[Start]
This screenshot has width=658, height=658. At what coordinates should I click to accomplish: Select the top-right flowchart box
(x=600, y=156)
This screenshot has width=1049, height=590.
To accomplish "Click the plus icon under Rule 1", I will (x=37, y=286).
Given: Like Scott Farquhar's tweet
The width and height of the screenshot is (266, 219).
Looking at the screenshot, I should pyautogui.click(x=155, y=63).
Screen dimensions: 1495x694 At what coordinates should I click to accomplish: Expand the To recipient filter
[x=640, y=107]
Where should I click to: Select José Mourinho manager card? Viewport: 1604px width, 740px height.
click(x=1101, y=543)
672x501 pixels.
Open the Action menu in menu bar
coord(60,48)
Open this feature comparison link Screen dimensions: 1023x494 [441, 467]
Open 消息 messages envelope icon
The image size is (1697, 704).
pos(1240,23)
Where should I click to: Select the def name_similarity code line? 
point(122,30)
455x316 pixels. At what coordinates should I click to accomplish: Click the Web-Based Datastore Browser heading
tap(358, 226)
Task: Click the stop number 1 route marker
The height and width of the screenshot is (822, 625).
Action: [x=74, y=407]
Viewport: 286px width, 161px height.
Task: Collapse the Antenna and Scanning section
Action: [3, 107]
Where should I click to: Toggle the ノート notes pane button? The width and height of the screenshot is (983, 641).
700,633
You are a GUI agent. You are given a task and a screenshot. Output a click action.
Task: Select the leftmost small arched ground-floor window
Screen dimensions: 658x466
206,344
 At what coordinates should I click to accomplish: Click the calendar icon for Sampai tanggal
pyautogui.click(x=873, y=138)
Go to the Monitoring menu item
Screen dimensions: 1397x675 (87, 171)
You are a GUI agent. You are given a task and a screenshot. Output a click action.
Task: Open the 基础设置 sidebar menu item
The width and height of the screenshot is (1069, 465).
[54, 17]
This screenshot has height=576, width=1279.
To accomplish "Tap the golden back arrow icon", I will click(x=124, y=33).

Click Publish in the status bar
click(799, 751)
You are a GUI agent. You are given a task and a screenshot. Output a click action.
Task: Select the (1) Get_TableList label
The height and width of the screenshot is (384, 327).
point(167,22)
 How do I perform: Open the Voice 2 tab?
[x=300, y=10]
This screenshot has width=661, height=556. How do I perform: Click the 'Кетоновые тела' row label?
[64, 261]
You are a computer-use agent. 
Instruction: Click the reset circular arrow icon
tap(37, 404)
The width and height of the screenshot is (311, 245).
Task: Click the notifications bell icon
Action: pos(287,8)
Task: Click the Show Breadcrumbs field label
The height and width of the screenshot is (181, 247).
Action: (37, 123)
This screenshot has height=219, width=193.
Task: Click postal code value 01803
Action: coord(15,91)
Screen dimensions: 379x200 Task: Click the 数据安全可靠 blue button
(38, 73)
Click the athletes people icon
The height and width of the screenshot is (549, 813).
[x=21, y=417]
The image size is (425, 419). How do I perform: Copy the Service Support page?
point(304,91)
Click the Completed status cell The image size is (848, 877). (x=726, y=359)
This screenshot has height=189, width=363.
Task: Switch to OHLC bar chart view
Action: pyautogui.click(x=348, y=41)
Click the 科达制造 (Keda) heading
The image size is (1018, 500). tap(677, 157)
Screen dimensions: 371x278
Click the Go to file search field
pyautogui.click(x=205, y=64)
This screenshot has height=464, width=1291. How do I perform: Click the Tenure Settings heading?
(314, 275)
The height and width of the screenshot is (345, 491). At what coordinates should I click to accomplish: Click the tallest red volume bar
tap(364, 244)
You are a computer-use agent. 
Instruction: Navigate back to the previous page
[End]
◆ **Task directions**: Copy out, verbatim, the rows that begin with the line containing "How do I perform: Open the Voice 2 tab?" and end with the line containing "Action: coord(15,91)", including both of those lines.

◆ **Output of the exercise**:
 How do I perform: Open the Voice 2 tab?
[x=300, y=10]
This screenshot has width=661, height=556. How do I perform: Click the 'Кетоновые тела' row label?
[64, 261]
You are a computer-use agent. 
Instruction: Click the reset circular arrow icon
tap(37, 404)
The width and height of the screenshot is (311, 245).
Task: Click the notifications bell icon
Action: pos(287,8)
Task: Click the Show Breadcrumbs field label
The height and width of the screenshot is (181, 247).
Action: (37, 123)
This screenshot has height=219, width=193.
Task: Click postal code value 01803
Action: coord(15,91)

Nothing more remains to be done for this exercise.